In the last six years, 77 new drugs have been made available to treat adult cancers. In the last 77 years, only three have been made available for childhood cancer. It is true, more adults are diagnosed with cancer than children. However, Relapsed HR Neuroblastoma has a 5% survival rate, some other paediatric cancers have a survival rate as low as 2%.
Prostate Cancer has a 98% survival rate and receives 5% of all funding dedicated to cancer research, more than double that allocated for the entirety of childhood cancers. Many of the childhood cancers are isolated only to children and without the ability to fully research them, there will continue to be a gap in diagnosis, treatment and prevention.
While this is true for many of the childhood cancers, we have no understanding of why children get neuroblastoma.

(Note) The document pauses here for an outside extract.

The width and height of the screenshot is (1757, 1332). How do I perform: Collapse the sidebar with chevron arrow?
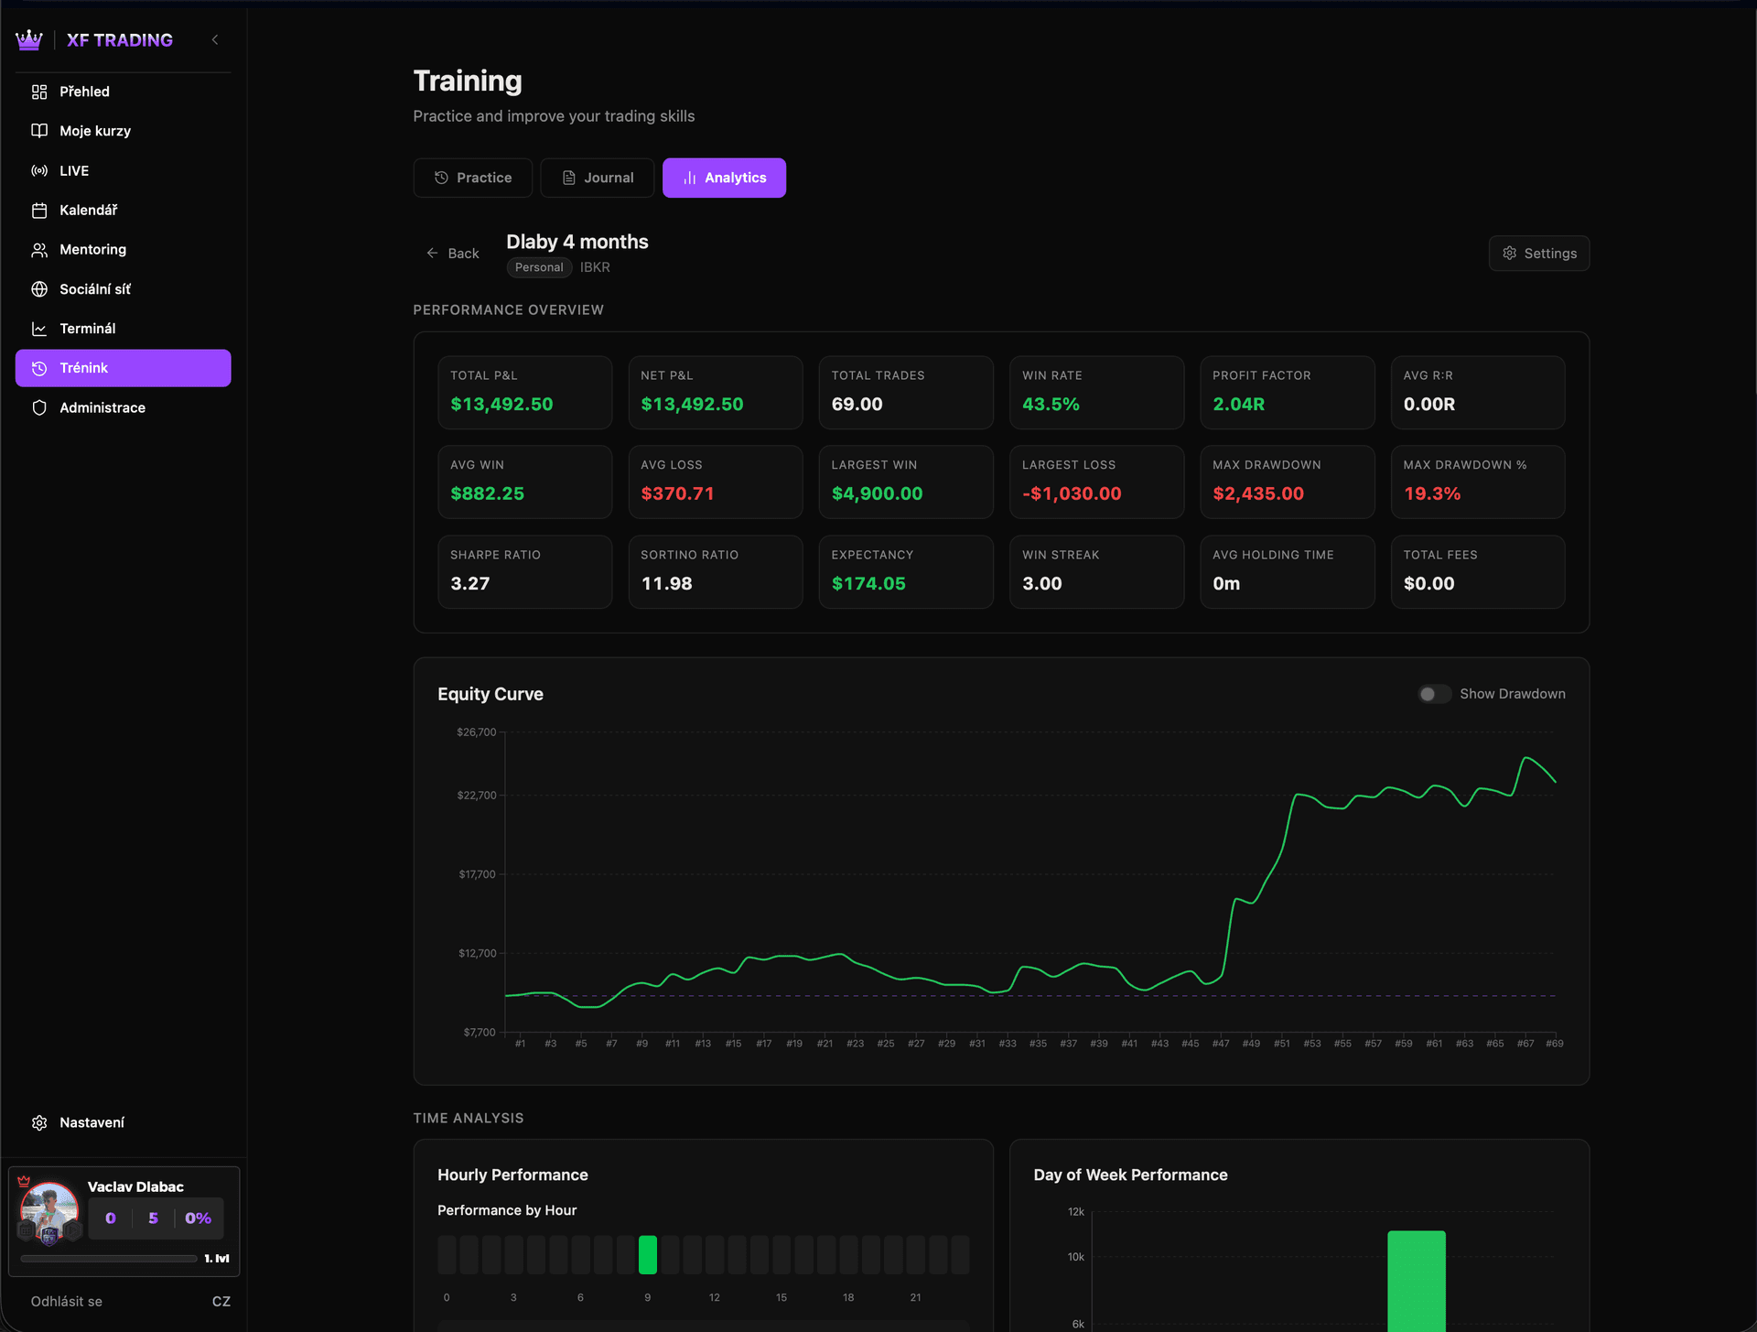215,39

Something must change. Even for children who survive, the non-specific treatment they receive results in lifelong physical, mental, and emotional challenges.
The knock on effect from treatment, takes an irrevocable toll on children’s bodies that can drastically reduce the success of any further treatment needed.
Bella fought without the tools she needed to win the battle. I never wanted to be at her bedside as she died, to plan that speech for her funeral, or live the rest of my life without her.
Roughly 2000 children are diagnosed with cancer across Ireland and the UK and approximately 300 will die annually. However, the traumatic waves created by a diagnosis or death ripple far beyond what simple statistics can illustrate.
There hasn’t been an hour that has gone by since she passed that I haven’t thought about my daughter. A lot of the time the thoughts are sad, tears spontaneously coming to my eyes as I think about the days, months and years that lie ahead without her.
Other times, happiness, thinking about how lucky I was to share six years with her. What often rears its head is anger, at the thought of how preventable her death could have been. Bella won’t be the last child to die from cancer. But increased awareness and dedicated research will reduce that number.
It will prevent children from going through a cancer journey, simplify the diagnostic process and ensure kinder, more abundant and more successful treatment options.